TEXT TO READ:
┄┄┄┄┄┄
# Joining the 'single speed project' gang



## SimonJKH (15 Jan 2014)

To add another string to my cycling repertoire bow, and thanks to exhortations from Andrew Culture as to the fitness benefits of pushing that one gear up any incline, I'm going to get myself some single speed action.
I'm starting with this:-

















I got it for £cheap off the Bay as a back-up commuter. Mainly so I could still get to work if the Triban suffered a major mechanical, and partly to have something with mudguards. It rides quite nicely, but needs a bit of work here and there, so I thought I'd convert it to single speed at the same time for added excitement! Order of business is:-
1) Convert to single speed




2) Convert to 700c wheels




3) Convert to calliper brakes




4) Fit a longer stem (just a comfort thing)




5) Change bar tape and saddle (just cosmetic stuff)









I'll take my time with this conversion. I plan to finance it all with ebay sales, so getting the new bits will depend on how sales go. But mostly I'm looking for advice. Please anyone with any suggestions, don't hold back. I'm all ears!


----------



## lip03 (15 Jan 2014)

many try and give up, but all the bits you want to do seem relatively simple and doable on a budget. 700c wheelset might be something that will cost you a little more but times on your hands I suppose. buying a set of single speed wheels will help in the quest to ss the bike and convert the wheels at the same time, making your crank set single should be simple enough as it dosent look like the old cotter pin type. there will be plenty more people on here that will help technically.


----------



## lip03 (15 Jan 2014)

biggs682 is a nice guy and helped me with a few bits in the past


----------



## mcshroom (15 Jan 2014)

Looking at the bike. If the inner ring is a 42 then you may be fine just using that as a singlespeed crank. Also if the wheels are fine (and preferably alloy rimmed) then I wouldn't get rid of them straight away. A little tweaking with a spoke-key and a new screw on freewheel would be all you need to turn it into a singlespeed if thats the case.

As for brakes, not sure what they are, but if you stay at 27" then modern cantis such as Tektro A520s should fit on those mounts.

If you do go for 700c wheels, then you will need long drop caliper brakes to cover the new distance between brake bridge and the rim.


----------



## SimonJKH (15 Jan 2014)

mushroom said:


> If you do go for 700c wheels, then you will need long drop caliper brakes to cover the new distance between brake bridge and the rim.
┄┄┄┄┄┄
TASKS FOR THIS EXERCISE:
A. Decide whether each statement agrees with the single speed thread. Answer yes or no for each and quote the words that settle it.
(i) SimonJKH bought the bike to serve as a back-up commuter.
(ii) SimonJKH plans to pay for the conversion with eBay sales.
(iii) According to mcshroom, keeping the 27" wheels would require long drop caliper brakes.
B. In the single speed thread, which brakes does mcshroom name as likely to fit the mounts if the bike stays at 27"?
C. Pick up the single speed thread after its final line and carry the discussion forward.
The records after this note are separate material and have no connection to the single speed thread.

ITEMS:
┄┄┄┄┄┄
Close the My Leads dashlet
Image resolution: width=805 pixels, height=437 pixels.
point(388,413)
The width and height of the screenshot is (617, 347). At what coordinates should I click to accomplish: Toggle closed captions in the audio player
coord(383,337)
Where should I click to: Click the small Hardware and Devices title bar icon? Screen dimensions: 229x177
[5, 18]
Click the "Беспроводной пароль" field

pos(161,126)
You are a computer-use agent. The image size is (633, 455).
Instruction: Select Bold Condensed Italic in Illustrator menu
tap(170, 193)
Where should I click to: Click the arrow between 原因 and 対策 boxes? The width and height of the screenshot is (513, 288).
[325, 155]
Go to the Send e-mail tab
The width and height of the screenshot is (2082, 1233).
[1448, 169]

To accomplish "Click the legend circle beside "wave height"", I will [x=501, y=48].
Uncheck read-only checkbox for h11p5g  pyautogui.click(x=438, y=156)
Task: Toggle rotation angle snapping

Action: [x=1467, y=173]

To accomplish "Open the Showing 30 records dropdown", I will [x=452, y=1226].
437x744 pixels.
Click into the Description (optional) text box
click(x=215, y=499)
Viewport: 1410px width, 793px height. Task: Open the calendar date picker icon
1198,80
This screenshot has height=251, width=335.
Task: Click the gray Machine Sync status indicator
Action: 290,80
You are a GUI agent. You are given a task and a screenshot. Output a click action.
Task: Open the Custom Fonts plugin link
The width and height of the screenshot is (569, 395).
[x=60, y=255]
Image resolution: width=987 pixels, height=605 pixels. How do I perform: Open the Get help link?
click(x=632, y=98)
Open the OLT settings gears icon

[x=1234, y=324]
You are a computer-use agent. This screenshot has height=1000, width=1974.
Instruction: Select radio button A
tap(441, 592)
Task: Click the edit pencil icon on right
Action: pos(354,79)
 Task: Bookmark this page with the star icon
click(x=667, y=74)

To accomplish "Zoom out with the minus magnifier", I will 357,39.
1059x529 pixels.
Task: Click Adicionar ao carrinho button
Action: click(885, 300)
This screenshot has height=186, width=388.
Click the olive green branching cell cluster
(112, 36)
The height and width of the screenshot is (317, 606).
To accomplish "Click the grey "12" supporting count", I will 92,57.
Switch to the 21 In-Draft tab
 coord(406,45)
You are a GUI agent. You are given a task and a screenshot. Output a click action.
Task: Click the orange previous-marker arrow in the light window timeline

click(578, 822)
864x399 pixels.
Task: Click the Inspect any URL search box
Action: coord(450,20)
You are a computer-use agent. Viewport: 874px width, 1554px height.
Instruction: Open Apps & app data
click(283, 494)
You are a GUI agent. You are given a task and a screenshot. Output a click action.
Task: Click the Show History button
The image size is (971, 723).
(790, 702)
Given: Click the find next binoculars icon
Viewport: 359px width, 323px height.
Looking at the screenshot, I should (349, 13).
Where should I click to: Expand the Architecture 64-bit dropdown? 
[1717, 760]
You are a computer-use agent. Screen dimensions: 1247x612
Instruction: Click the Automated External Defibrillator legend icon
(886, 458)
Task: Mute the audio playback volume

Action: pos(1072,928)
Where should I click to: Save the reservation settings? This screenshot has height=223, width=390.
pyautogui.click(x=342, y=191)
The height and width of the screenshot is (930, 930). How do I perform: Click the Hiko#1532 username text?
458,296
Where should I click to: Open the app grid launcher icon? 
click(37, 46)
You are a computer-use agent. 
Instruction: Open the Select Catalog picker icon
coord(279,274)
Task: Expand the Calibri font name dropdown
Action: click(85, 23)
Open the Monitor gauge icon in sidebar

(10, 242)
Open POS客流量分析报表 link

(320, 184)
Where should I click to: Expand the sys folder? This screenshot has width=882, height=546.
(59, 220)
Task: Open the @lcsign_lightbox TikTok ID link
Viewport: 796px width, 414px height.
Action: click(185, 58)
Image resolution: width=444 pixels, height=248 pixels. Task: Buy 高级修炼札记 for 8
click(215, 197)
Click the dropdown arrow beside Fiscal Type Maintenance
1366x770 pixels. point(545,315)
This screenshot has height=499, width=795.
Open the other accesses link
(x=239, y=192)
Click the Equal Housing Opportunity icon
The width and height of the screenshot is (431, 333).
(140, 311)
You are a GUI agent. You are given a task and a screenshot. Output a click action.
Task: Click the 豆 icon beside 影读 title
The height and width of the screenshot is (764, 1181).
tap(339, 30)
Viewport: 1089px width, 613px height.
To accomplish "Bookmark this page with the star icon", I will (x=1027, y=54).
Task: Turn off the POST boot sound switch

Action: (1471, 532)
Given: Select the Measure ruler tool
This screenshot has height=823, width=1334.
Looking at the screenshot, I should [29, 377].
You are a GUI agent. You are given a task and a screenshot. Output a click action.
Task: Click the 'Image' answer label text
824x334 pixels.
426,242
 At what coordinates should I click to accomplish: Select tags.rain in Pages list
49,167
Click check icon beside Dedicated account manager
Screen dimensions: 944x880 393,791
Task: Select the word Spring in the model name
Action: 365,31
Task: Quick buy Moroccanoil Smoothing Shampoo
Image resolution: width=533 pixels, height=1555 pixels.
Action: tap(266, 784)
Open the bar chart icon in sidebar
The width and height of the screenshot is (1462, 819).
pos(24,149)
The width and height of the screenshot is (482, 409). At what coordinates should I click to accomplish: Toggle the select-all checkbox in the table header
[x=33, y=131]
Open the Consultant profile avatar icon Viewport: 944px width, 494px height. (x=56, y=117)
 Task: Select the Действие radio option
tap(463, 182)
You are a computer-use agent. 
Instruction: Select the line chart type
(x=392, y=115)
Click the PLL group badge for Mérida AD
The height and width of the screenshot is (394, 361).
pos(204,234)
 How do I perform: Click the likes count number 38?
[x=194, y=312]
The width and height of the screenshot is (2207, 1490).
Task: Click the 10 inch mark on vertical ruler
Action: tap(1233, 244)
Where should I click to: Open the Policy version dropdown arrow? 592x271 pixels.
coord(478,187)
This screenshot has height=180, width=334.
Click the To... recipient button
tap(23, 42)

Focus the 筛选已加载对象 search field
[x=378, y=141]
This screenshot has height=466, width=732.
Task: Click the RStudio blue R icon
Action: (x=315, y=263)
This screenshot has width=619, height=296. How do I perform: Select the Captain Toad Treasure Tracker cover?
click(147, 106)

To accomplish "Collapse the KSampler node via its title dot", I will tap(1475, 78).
┄┄┄┄┄┄
RESPONSES PER TASK:
A.
(i) Yes: "I got it for £cheap off the Bay as a back-up commuter."
(ii) Yes: "I plan to finance it all with ebay sales"
(iii) No: "if you stay at 27" then modern cantis such as Tektro A520s should fit on those mounts."

B. Modern cantis such as Tektro A520s.

C.
Thats certainly a good tip, thanks!


----------



## raleighnut (19 Jan 2014)

Looks to me like someone spent a lot of money on it as this frame would not have brake bosses on given its age , Sun was bought out by Raleigh/Carlton and Worksop was closed in the mid 80s.These brakes were probably fitted by a touring cyclist who found the centerpulls not up to the job when heavily loaded. Why not try to sell this to a classic touring fan and build a fixie from scratch as unless you grind off those bosses its going to look very odd. I'd buy it myself but I already have something similar and can't justify going up to 11 bikes. Try posting this one in the classic section of cyclechat and see if anyone will make an offer


----------



## 3narf (21 Jan 2014)

mcshroom said:


> if the wheels are fine (and preferably alloy rimmed) then I wouldn't get rid of them straight away. A little tweaking with a spoke-key and a new screw on freewheel would be all you need to turn it into a singlespeed if thats the case.



That's what I did, although mine did come with 700c wheels. When the rear just wouldn't stay true any more I bought a set of the Magnum SS wheels off ebay for £60. 

They've been good so far, I've only had the rear trued once in 4300 miles. The front hasn't been touched.


----------



## SimonJKH (22 Jan 2014)

Can't see any Magnum wheels on the bay at the moment, but I'll keep my eyes peeled. They sound ideal.


----------



## 3narf (23 Jan 2014)

SimonJKH said:


> Can't see any Magnum wheels on the bay at the moment, but I'll keep my eyes peeled. They sound ideal.


 
I think they're Raleigh Special Products, it could be worth searching for that or just single speed wheels.


----------



## Andrew_Culture (25 Jan 2014)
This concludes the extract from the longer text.